| EXERCISE |
Retype every line below precisely as it appears.
━━━━━ SUPPLIED DATA
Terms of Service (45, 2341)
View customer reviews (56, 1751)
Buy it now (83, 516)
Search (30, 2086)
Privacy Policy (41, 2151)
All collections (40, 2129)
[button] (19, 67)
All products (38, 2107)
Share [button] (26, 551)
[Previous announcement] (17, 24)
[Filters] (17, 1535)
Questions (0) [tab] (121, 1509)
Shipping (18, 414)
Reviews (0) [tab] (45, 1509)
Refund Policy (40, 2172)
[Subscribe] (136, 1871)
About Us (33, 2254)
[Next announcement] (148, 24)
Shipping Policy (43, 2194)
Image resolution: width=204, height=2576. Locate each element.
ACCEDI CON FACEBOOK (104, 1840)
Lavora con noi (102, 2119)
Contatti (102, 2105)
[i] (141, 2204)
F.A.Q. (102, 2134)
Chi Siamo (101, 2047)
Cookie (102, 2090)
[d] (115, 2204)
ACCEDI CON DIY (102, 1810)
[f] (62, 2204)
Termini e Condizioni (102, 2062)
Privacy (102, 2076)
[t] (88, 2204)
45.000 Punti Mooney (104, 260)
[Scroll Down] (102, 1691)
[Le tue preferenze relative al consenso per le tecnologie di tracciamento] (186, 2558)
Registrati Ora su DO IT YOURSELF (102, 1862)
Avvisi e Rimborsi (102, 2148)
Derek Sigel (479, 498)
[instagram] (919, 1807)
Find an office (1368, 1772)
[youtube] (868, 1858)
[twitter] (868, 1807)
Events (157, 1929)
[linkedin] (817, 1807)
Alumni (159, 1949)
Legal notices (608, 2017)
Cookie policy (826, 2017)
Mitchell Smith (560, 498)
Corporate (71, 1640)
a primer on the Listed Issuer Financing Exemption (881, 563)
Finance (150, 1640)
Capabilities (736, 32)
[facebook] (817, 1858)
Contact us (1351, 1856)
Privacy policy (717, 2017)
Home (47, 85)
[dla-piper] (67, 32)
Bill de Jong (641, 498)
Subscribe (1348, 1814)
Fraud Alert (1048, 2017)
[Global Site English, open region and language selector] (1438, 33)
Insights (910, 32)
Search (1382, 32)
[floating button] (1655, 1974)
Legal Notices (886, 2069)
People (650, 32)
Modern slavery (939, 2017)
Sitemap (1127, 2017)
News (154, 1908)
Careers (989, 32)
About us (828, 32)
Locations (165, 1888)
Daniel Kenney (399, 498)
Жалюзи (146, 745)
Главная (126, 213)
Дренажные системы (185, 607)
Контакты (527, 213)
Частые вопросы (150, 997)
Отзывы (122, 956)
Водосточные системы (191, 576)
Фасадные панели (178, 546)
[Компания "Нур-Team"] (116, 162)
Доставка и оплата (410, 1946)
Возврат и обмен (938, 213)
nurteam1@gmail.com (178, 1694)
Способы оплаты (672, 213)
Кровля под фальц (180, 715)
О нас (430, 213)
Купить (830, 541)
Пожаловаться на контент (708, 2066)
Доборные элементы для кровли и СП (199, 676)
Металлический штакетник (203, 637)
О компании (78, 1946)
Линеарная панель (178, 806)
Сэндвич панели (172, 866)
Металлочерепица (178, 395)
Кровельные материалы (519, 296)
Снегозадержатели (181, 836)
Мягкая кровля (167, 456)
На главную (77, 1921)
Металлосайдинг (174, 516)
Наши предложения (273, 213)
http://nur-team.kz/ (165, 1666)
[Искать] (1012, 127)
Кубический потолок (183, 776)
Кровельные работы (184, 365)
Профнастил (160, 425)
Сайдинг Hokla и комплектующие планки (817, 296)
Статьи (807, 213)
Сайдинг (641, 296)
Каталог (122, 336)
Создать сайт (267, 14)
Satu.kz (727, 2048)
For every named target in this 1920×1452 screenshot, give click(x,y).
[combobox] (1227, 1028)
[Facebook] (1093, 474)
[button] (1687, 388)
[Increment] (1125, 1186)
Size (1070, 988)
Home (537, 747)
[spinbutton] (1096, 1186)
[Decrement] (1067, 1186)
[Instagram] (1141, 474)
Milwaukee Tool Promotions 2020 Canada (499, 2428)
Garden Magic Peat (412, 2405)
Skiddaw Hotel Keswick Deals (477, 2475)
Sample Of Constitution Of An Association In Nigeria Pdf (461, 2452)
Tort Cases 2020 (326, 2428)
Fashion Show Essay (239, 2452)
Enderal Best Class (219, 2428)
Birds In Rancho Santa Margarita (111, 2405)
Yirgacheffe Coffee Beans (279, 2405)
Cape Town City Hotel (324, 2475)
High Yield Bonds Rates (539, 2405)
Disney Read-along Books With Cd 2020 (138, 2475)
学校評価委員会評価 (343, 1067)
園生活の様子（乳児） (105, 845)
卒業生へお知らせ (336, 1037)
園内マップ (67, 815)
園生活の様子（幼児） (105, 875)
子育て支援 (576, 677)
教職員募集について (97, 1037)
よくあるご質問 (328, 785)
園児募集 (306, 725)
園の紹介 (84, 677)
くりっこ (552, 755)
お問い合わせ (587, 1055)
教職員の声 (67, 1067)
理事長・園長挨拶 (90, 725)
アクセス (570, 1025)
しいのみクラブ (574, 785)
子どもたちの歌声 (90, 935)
━━━━━━━━━━
| EXERCISE OUTPUT |
Terms of Service (45, 2341)
View customer reviews (56, 1751)
Buy it now (83, 516)
Search (30, 2086)
Privacy Policy (41, 2151)
All collections (40, 2129)
[button] (19, 67)
All products (38, 2107)
Share [button] (26, 551)
[Previous announcement] (17, 24)
[Filters] (17, 1535)
Questions (0) [tab] (121, 1509)
Shipping (18, 414)
Reviews (0) [tab] (45, 1509)
Refund Policy (40, 2172)
[Subscribe] (136, 1871)
About Us (33, 2254)
[Next announcement] (148, 24)
Shipping Policy (43, 2194)
Image resolution: width=204, height=2576. Locate each element.
ACCEDI CON FACEBOOK (104, 1840)
Lavora con noi (102, 2119)
Contatti (102, 2105)
[i] (141, 2204)
F.A.Q. (102, 2134)
Chi Siamo (101, 2047)
Cookie (102, 2090)
[d] (115, 2204)
ACCEDI CON DIY (102, 1810)
[f] (62, 2204)
Termini e Condizioni (102, 2062)
Privacy (102, 2076)
[t] (88, 2204)
45.000 Punti Mooney (104, 260)
[Scroll Down] (102, 1691)
[Le tue preferenze relative al consenso per le tecnologie di tracciamento] (186, 2558)
Registrati Ora su DO IT YOURSELF (102, 1862)
Avvisi e Rimborsi (102, 2148)
Derek Sigel (479, 498)
[instagram] (919, 1807)
Find an office (1368, 1772)
[youtube] (868, 1858)
[twitter] (868, 1807)
Events (157, 1929)
[linkedin] (817, 1807)
Alumni (159, 1949)
Legal notices (608, 2017)
Cookie policy (826, 2017)
Mitchell Smith (560, 498)
Corporate (71, 1640)
a primer on the Listed Issuer Financing Exemption (881, 563)
Finance (150, 1640)
Capabilities (736, 32)
[facebook] (817, 1858)
Contact us (1351, 1856)
Privacy policy (717, 2017)
Home (47, 85)
[dla-piper] (67, 32)
Bill de Jong (641, 498)
Subscribe (1348, 1814)
Fraud Alert (1048, 2017)
[Global Site English, open region and language selector] (1438, 33)
Insights (910, 32)
Search (1382, 32)
[floating button] (1655, 1974)
Legal Notices (886, 2069)
People (650, 32)
Modern slavery (939, 2017)
Sitemap (1127, 2017)
News (154, 1908)
Careers (989, 32)
About us (828, 32)
Locations (165, 1888)
Daniel Kenney (399, 498)
Жалюзи (146, 745)
Главная (126, 213)
Дренажные системы (185, 607)
Контакты (527, 213)
Частые вопросы (150, 997)
Отзывы (122, 956)
Водосточные системы (191, 576)
Фасадные панели (178, 546)
[Компания "Нур-Team"] (116, 162)
Доставка и оплата (410, 1946)
Возврат и обмен (938, 213)
nurteam1@gmail.com (178, 1694)
Способы оплаты (672, 213)
Кровля под фальц (180, 715)
О нас (430, 213)
Купить (830, 541)
Пожаловаться на контент (708, 2066)
Доборные элементы для кровли и СП (199, 676)
Металлический штакетник (203, 637)
О компании (78, 1946)
Линеарная панель (178, 806)
Сэндвич панели (172, 866)
Металлочерепица (178, 395)
Кровельные материалы (519, 296)
Снегозадержатели (181, 836)
Мягкая кровля (167, 456)
На главную (77, 1921)
Металлосайдинг (174, 516)
Наши предложения (273, 213)
http://nur-team.kz/ (165, 1666)
[Искать] (1012, 127)
Кубический потолок (183, 776)
Кровельные работы (184, 365)
Профнастил (160, 425)
Сайдинг Hokla и комплектующие планки (817, 296)
Статьи (807, 213)
Сайдинг (641, 296)
Каталог (122, 336)
Создать сайт (267, 14)
Satu.kz (727, 2048)
For every named target in this 1920×1452 screenshot, give click(x,y).
[combobox] (1227, 1028)
[Facebook] (1093, 474)
[button] (1687, 388)
[Increment] (1125, 1186)
Size (1070, 988)
Home (537, 747)
[spinbutton] (1096, 1186)
[Decrement] (1067, 1186)
[Instagram] (1141, 474)
Milwaukee Tool Promotions 2020 Canada (499, 2428)
Garden Magic Peat (412, 2405)
Skiddaw Hotel Keswick Deals (477, 2475)
Sample Of Constitution Of An Association In Nigeria Pdf (461, 2452)
Tort Cases 2020 (326, 2428)
Fashion Show Essay (239, 2452)
Enderal Best Class (219, 2428)
Birds In Rancho Santa Margarita (111, 2405)
Yirgacheffe Coffee Beans (279, 2405)
Cape Town City Hotel (324, 2475)
High Yield Bonds Rates (539, 2405)
Disney Read-along Books With Cd 2020 (138, 2475)
学校評価委員会評価 (343, 1067)
園生活の様子（乳児） (105, 845)
卒業生へお知らせ (336, 1037)
園内マップ (67, 815)
園生活の様子（幼児） (105, 875)
子育て支援 (576, 677)
教職員募集について (97, 1037)
よくあるご質問 (328, 785)
園児募集 (306, 725)
園の紹介 (84, 677)
くりっこ (552, 755)
お問い合わせ (587, 1055)
教職員の声 (67, 1067)
理事長・園長挨拶 (90, 725)
アクセス (570, 1025)
しいのみクラブ (574, 785)
子どもたちの歌声 (90, 935)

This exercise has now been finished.